Note: This only works for sequences downloaded from GenBank.

Aligning sequences

To align sequences, specify the file containing the sequences you'd like to align.

Aligning using MUSCLE

python bridge.py -a "muscle" -t RANK -f FILE -o OUTPUT

For example, say we have a file named sequences.fasta and want to align it using MUSCLE. Then we can do so by running the following command:

python bridge.py -a "muscle" -t "order" -f "sequences.fasta" -o "aligned.fasta"

This will create an alignment file named aligned.fasta, which is then used to generate a tree. The distribution of sequences in the tree will be displayed by the specified rank (i.e., 20% of species in the alignment are Primates).

Frequently Asked Questions

When running the setup script, I get virtualenv command not found. How do I fix this?

It's likely that virtualenv is not bundled with your installation of Python.

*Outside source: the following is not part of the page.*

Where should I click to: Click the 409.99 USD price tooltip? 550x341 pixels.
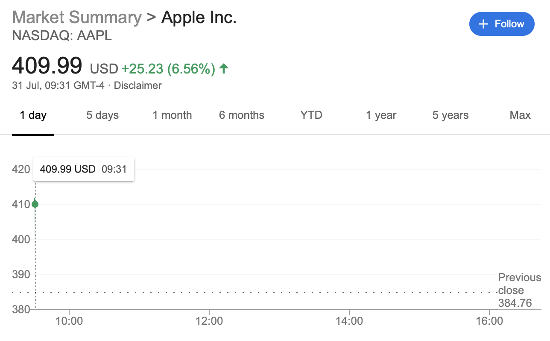click(83, 169)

Run the command below and then re-run the setup script to fix the issue:

pip install virtualenv

Known issues

  • Cannot search GenBank for large (~500) amounts of sequences at once
  • Cannot accurately specify how many BLAST results to return
  • Installing MUSCLE dynamically is difficult on macOS due to chip architecture differences

Roadmap

  • Add filtering capabilities for BLAST results
  • Allow the user to search for a gene and species to run a BLAST search on
  • Add support for aligning sequences
  • Add support for phylogenetic tree generation
  • Add automatic BLAST download if not found in PATH
  • Create a basic GUI to make the program more user-friendly

Contributing

Contributions are welcome! If you run into a new issue, please create a new issue on the issues page. If you'd like to contribute to the project, please fork the repository and submit a pull request.

Authors

  • Ashenafee Mandefro - Whole project - ashenafee

License

This project is licensed under the GNU General Public License v3.0 - see the LICENSE file for details.